《最后56小时》:军人的荣誉!


很长时间以来,看一部电影不再是我的一种休闲般的娱乐行为了,我难以找到让我心灵激荡的电影,基于此,我似乎没有必要再像上世纪那般发狂地寻找各类影碟,以便满足的我好奇心与求知欲。

那一天,我与我的一位好朋友聊起了当下的电影,我便发出这样的感叹。朋友是一名导演,听后惊问:那为什么?我说,因为没有值得我一看的好电影,于是,每每看碟都成了我的一种强迫性行为,之所以还要观看,更多的并非是欣赏本身,而是为了了解世界电影的态势,除此,没有太大的意义了。

也是,朋友琢磨了一下说,好像是缺少好电影了。他叹了一口气说。

于是例行性的上店买碟,纯粹成了为这位朋友服务,我只是偶然想起,百拣千挑地找一张碟顺进盘里瞅上几眼,然后又失望地将碟重新退出,继续看我的书,写我的字。

但没想到我今天的这次“偶尔”让我受益非浅,直到现在,我仍然沉浸在一种难以名状的激动中,热血沸腾。

或许我是一名曾经的军人,军人的荣誉与道义是我的信仰,这才会让我在观赏了一部反映军人荣誉的电影时,感慨万千。

可这部电影说的是军人的荣誉吗?写到这,我犹豫了,但我宁愿承认这是一种荣誉,一种献身精神,为此,它才会让我这般的激动和感叹,我甚至在最后的尾声时流下了热泪。

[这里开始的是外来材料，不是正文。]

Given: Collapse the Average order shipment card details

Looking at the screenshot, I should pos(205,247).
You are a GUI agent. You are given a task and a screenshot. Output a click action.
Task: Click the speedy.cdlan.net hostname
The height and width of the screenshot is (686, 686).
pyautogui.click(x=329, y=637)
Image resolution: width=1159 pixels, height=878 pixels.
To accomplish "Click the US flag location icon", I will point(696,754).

对了,我滔滔不绝地说了这么多废话还没说是一部什么电影呢。这绝非是我的疏忽,而是我没想到我竟然将评价这部电影的前奏曲弹拨了这么长的时间。

这是一部意大利电影,片名为《最后56小时》。名不见经传,对吗?是的,我评价一部作品的好坏从来不会听从别人的引领,我有我的判断,而且对自己的判断从来没有怀疑过,所以我坚定地认为这是一部难得的好电影。

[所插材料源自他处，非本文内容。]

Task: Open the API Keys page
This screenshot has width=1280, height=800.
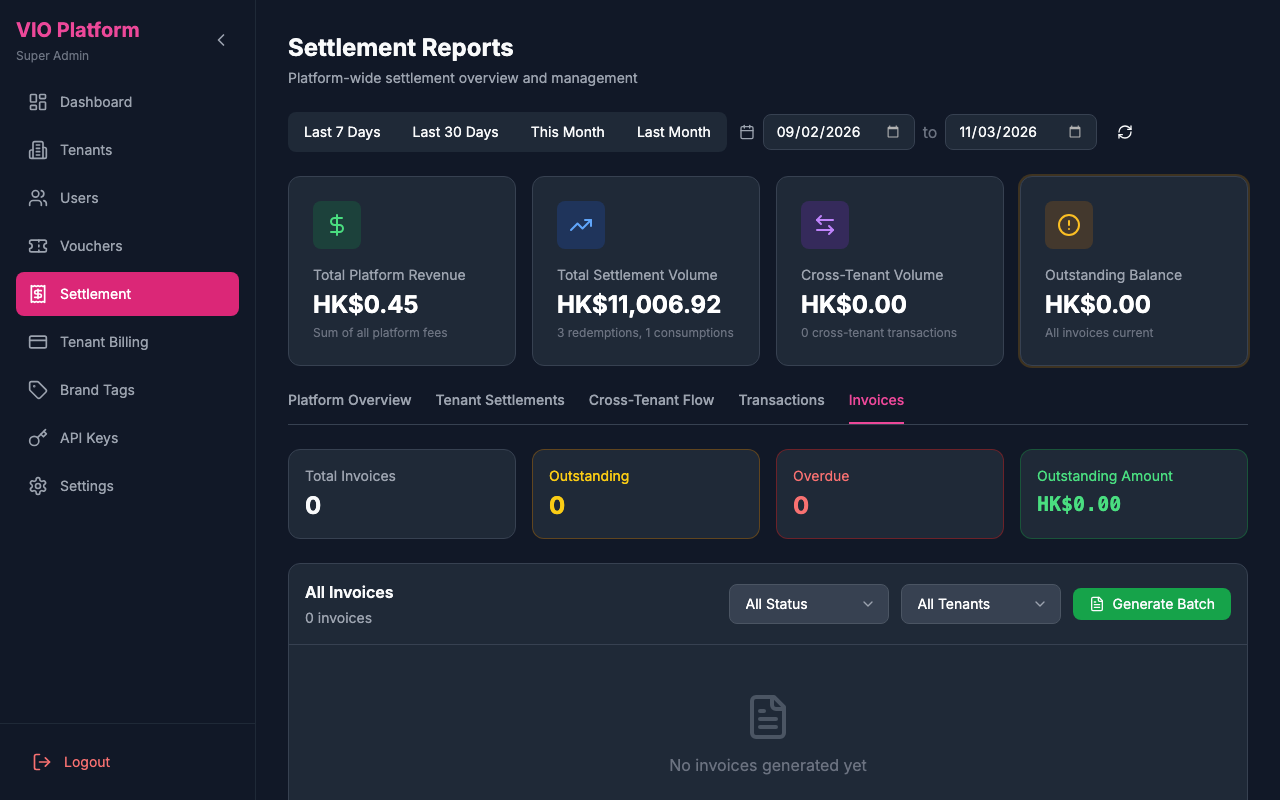Action: click(89, 438)
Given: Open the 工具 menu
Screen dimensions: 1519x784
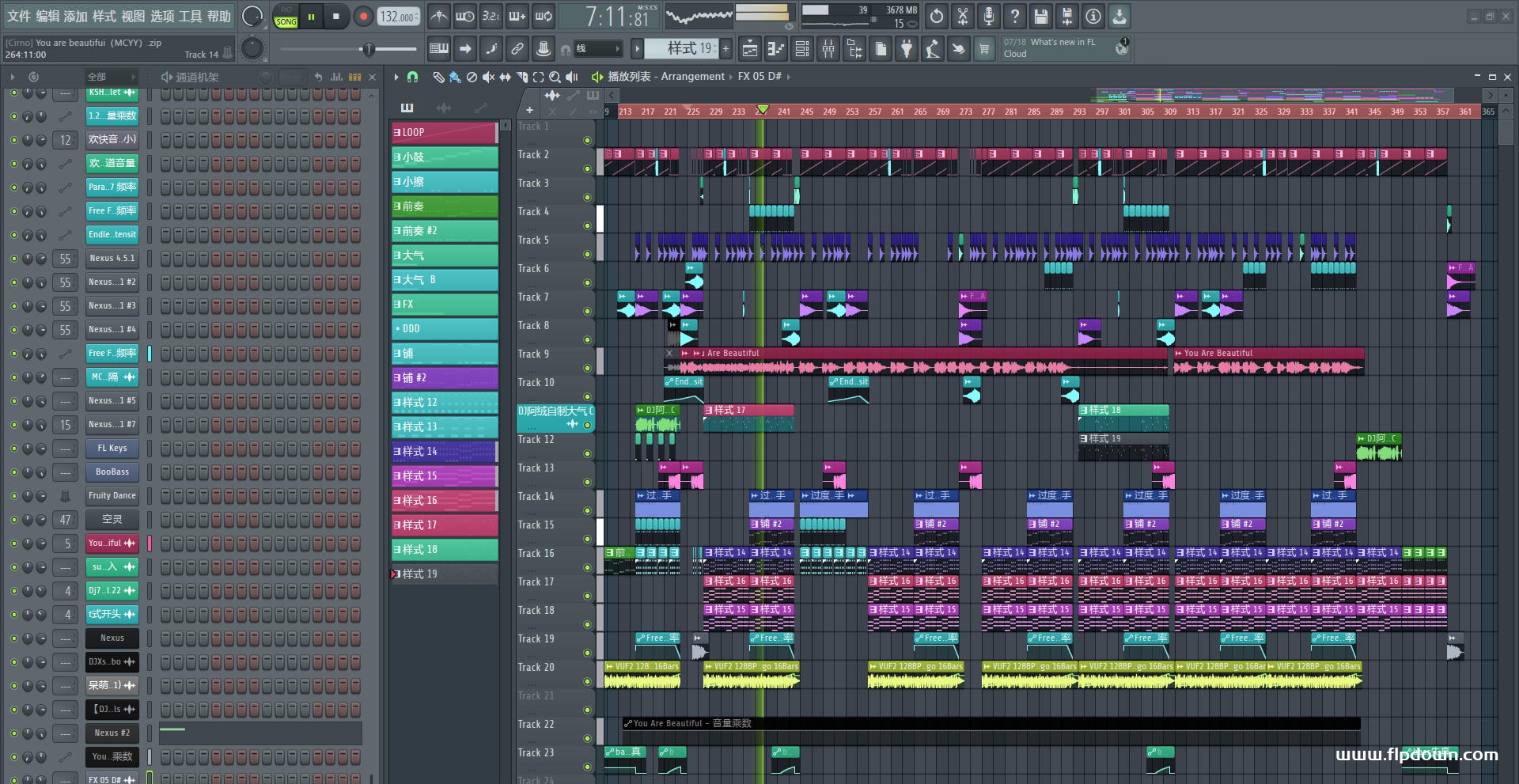Looking at the screenshot, I should pos(190,17).
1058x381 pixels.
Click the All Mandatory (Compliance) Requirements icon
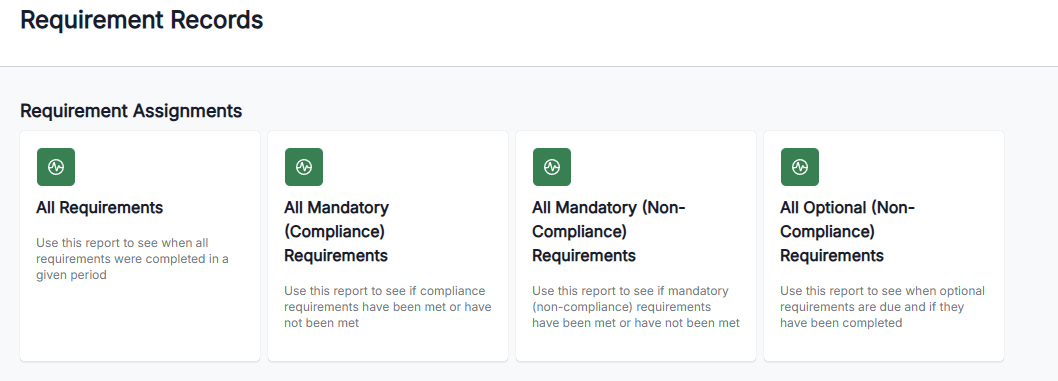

《最后56小时》,我在购买它时是被封面所吸引,在冷色调的封面上,渲染着战火的硝烟和军人作战时的形象,这就足以让我毫不犹豫地将它拿下了,我说过,我是一名曾经的军人,我对反映军旅生活的电影有一种本能的好感。

在观赏的过程中,在电影行进到一大半时,我已然预感到了结局的悲剧,但我也就是从那一刻起,像是被一股海啸般的大浪迎面扑来,我被震撼了,难以自抑地激动着,热血在燃烧,我感奋着,那些军人,那些冷面、严峻,似乎透出骇人的腾腾杀气的军人让我为他们骄傲和自豪。

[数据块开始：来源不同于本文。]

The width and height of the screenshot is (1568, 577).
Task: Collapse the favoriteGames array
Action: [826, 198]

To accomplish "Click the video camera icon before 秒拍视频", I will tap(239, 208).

这是一群什么样的军人呢?他们曾经在好几年前作为意大利派往科索沃的国际联军,参加了维和活动,并经历了战争的生死考验,可是军官克罗内罗手下的士兵,在返回国土后纷纷染上了白血病死去,克罗内罗由此发现了战场的黑恶────那些以“和平”的名义扔下的贫铀弹污染了生态环境,给军人们带来了死亡灾难和难以想象的后遗症。他多次向上级报告必须停止和清理这一战争罪恶,可是杳无音讯,他只能开始了铤而走险。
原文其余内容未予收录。